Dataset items
==*==

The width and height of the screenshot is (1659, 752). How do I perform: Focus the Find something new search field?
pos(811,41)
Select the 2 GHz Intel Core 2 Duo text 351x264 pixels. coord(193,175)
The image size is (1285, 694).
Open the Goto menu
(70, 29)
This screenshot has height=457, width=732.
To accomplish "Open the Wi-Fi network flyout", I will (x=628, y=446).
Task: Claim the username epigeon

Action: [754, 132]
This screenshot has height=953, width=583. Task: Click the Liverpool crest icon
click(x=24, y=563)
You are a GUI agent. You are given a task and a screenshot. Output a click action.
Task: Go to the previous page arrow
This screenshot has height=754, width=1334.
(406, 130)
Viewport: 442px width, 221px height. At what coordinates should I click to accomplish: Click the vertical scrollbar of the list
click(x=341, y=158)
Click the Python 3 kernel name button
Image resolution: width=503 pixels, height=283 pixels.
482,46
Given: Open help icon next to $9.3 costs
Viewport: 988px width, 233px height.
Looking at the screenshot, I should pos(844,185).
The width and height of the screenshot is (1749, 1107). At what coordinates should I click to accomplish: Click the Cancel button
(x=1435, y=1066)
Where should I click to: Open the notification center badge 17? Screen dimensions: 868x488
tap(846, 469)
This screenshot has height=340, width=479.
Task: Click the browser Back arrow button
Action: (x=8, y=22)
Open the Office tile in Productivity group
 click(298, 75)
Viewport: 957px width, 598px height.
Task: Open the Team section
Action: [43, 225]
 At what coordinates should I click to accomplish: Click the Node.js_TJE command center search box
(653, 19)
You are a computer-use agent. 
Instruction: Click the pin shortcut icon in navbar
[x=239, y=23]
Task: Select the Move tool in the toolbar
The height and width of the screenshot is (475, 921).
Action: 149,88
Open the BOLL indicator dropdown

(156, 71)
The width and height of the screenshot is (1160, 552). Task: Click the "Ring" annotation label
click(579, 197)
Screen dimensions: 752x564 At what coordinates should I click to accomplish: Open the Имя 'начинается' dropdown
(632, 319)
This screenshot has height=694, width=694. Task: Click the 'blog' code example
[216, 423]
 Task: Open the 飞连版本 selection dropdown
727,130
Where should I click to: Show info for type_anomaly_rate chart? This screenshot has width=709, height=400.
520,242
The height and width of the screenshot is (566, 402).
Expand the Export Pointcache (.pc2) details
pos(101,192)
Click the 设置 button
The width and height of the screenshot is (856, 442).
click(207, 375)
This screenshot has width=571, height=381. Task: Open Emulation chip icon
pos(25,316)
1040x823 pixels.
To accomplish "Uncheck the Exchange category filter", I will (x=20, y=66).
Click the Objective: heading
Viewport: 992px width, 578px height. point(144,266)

==*==

**PROBLEM**.
Rewrite all the data above, putting "Which point should I click to accomplish" wherever "At what coordinates should I click to accomplish" appears and leaving everything else the same.

**EXERCISE OUTPUT**.
The width and height of the screenshot is (1659, 752). How do I perform: Focus the Find something new search field?
pos(811,41)
Select the 2 GHz Intel Core 2 Duo text 351x264 pixels. coord(193,175)
The image size is (1285, 694).
Open the Goto menu
(70, 29)
This screenshot has height=457, width=732.
To accomplish "Open the Wi-Fi network flyout", I will (x=628, y=446).
Task: Claim the username epigeon

Action: [754, 132]
This screenshot has height=953, width=583. Task: Click the Liverpool crest icon
click(x=24, y=563)
You are a GUI agent. You are given a task and a screenshot. Output a click action.
Task: Go to the previous page arrow
This screenshot has height=754, width=1334.
(406, 130)
Viewport: 442px width, 221px height. Which point should I click to accomplish: Click the vertical scrollbar of the list
click(x=341, y=158)
Click the Python 3 kernel name button
Image resolution: width=503 pixels, height=283 pixels.
482,46
Given: Open help icon next to $9.3 costs
Viewport: 988px width, 233px height.
Looking at the screenshot, I should pos(844,185).
The width and height of the screenshot is (1749, 1107). Which point should I click to accomplish: Click the Cancel button
(x=1435, y=1066)
Where should I click to: Open the notification center badge 17? Screen dimensions: 868x488
tap(846, 469)
This screenshot has height=340, width=479.
Task: Click the browser Back arrow button
Action: (x=8, y=22)
Open the Office tile in Productivity group
 click(298, 75)
Viewport: 957px width, 598px height.
Task: Open the Team section
Action: [43, 225]
 Which point should I click to accomplish: Click the Node.js_TJE command center search box
(653, 19)
You are a computer-use agent. 
Instruction: Click the pin shortcut icon in navbar
[x=239, y=23]
Task: Select the Move tool in the toolbar
The height and width of the screenshot is (475, 921).
Action: 149,88
Open the BOLL indicator dropdown

(156, 71)
The width and height of the screenshot is (1160, 552). Task: Click the "Ring" annotation label
click(579, 197)
Screen dimensions: 752x564 Which point should I click to accomplish: Open the Имя 'начинается' dropdown
(632, 319)
This screenshot has height=694, width=694. Task: Click the 'blog' code example
[216, 423]
 Task: Open the 飞连版本 selection dropdown
727,130
Where should I click to: Show info for type_anomaly_rate chart? This screenshot has width=709, height=400.
520,242
The height and width of the screenshot is (566, 402).
Expand the Export Pointcache (.pc2) details
pos(101,192)
Click the 设置 button
The width and height of the screenshot is (856, 442).
click(207, 375)
This screenshot has width=571, height=381. Task: Open Emulation chip icon
pos(25,316)
1040x823 pixels.
To accomplish "Uncheck the Exchange category filter", I will (x=20, y=66).
Click the Objective: heading
Viewport: 992px width, 578px height. point(144,266)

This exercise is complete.